Cowboy Webserver Performance Benchmarks

In this series of articles we benchmark the performance of Cowboy. Then we analyze the root cause of performance degradation in Cowboy 2. We point to some solutions and show their effect on the test results.

Part 1

Part 2

26 Likes

Nice analysis and testing methodology, I enjoyed reading that :slight_smile:

2 Likes

Very interesting. Great job with the analysis and breakdowns.

Is there a possibility of detecting the HTTP type and processing it as needed?

Thanks!

This question should be answered by Cowboy maintainers–they are well aware of this analysis and probably thinking in this direction. For one this can be complicated by the fact that HTTP 1.1 connection can get upgraded to HTTP 2.0.

2 Likes

Nice!!!

Great survey! Tanks!

That was exactly what I noticed over a year ago.
I asked Loïc Hoguin (the author of Cowboy) a question about forced use of HTTP/2 scheme.

Here is the discussion

2 Likes

Here is an issue discussing the regression.

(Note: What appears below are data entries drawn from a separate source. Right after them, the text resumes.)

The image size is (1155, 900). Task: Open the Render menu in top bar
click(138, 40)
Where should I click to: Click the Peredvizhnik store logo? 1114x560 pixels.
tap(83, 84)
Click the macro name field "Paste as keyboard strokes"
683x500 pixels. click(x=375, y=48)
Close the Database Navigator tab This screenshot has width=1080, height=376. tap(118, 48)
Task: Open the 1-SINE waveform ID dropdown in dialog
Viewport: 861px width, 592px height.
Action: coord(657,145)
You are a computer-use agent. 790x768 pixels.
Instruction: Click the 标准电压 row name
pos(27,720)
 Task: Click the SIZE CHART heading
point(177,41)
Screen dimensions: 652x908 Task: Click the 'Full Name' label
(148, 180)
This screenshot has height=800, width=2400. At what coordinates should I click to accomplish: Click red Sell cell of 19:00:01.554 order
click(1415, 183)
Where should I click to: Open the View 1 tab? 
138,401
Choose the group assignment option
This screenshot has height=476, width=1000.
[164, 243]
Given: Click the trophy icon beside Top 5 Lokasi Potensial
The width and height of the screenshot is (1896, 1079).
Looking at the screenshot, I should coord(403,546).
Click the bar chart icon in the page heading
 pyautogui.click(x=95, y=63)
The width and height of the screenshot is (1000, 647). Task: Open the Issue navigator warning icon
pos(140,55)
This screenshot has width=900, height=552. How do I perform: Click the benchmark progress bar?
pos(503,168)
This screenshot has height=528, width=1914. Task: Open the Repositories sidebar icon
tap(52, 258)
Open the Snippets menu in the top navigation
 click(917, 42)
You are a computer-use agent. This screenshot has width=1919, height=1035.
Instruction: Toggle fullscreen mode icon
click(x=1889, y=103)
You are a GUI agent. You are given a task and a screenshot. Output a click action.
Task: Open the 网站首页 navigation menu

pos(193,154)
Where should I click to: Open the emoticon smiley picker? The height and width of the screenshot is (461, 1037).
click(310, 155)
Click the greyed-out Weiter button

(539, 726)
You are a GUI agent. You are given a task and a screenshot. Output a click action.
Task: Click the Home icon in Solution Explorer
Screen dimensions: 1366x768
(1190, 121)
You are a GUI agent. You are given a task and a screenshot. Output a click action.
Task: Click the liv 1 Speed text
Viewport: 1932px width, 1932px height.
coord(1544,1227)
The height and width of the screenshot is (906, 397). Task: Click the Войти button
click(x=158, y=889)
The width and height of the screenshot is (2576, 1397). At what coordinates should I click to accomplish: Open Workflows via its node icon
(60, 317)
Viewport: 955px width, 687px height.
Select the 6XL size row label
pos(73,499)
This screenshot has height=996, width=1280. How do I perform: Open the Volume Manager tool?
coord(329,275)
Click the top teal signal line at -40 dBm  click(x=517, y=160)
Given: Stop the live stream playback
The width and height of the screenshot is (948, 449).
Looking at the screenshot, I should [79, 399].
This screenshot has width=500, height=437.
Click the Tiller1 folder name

One improvement that appears to be already under way is the active_n stuff, though as Loïc notes in the issue, use of that will require that the minimum version of OTP supported be OTP 21.3 (since that’s when Loïc’s PR adding active_n for ssl was released.)

2 Likes

I would like to share in the community these two interesting articles about elixir benchmarking


As always Elixir doing a very well done job against Go, despite Go doing better in CPU performance.

I hope you guys enjoy

2 Likes

Why the versions of the Cowboy 2x it isn’t better performmed then 1x?

They have made an article about the CPU usage.
Because they were wondering why the BEAM use almost 100% of CPU.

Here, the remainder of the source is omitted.